Vav2 contains a calponin homology (CH) domain, an acidic domain (AC), the Dbl homology (DH) and pleckstrin homology (PH) domains common to all Rho GEFs, an atypical cysteine-rich zinc finger (C1) domain, a proline rich domain, a Src homology-2 (SH2) domain, and two Src homology-3 (SH3) domains flanking the single SH2 region. Vav2 GEF activity requires tyrosine phosphorylation which unlocks Vav2 from its “closed” conformation. In Vav2’s unphosphorylated, closed state, the helix of the AC auto-inhibits the DH domain. The AC’s inhibitory conformation is further stabilized through interactions with the CH and DH/PH domains.
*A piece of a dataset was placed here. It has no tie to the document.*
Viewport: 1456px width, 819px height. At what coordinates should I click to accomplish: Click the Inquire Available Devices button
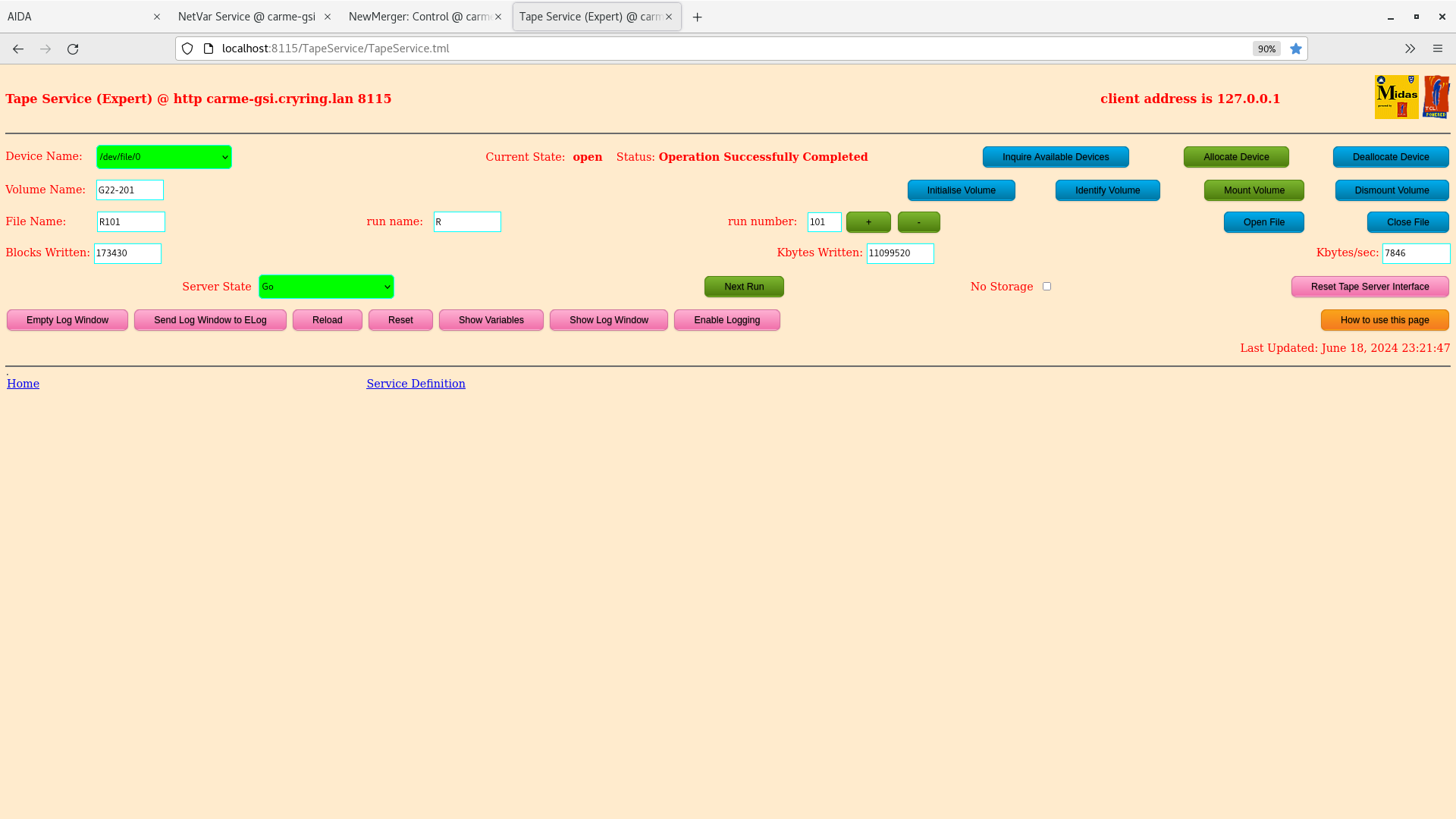(1056, 157)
Inhibition is removed by tyrosine kinase (TK)-mediated phosphorylation of the conserved Tyr174 residue (on Vav2, Tyr172 corresponds to Vav1 Tyr174) in the AC helix.
Tyrosine phosphorylation-mediated Vav2 activation occurs following ligand binding to membrane-associated receptor TKs (e.g., EGF and PDGF) or receptors that activate cytosolic TKs (e.g., Src family kinases). With the former, Vav2 directly binds to the auto-phosphorylated growth factor receptors through its SH2 domain. Initial studies focused on Vav2 phosphorylation by the EGF receptor, revealing that Tyr142, Tyr159, and Tyr172 are phosphorylated (these residues are conserved across all three isoforms and correspond to Tyr142, Tyr160, and Tyr174, respectively, on Vav1). Interestingly, Vav2 also regulates EGF receptor internalization and degradation, an effect dependent on its GEF activity.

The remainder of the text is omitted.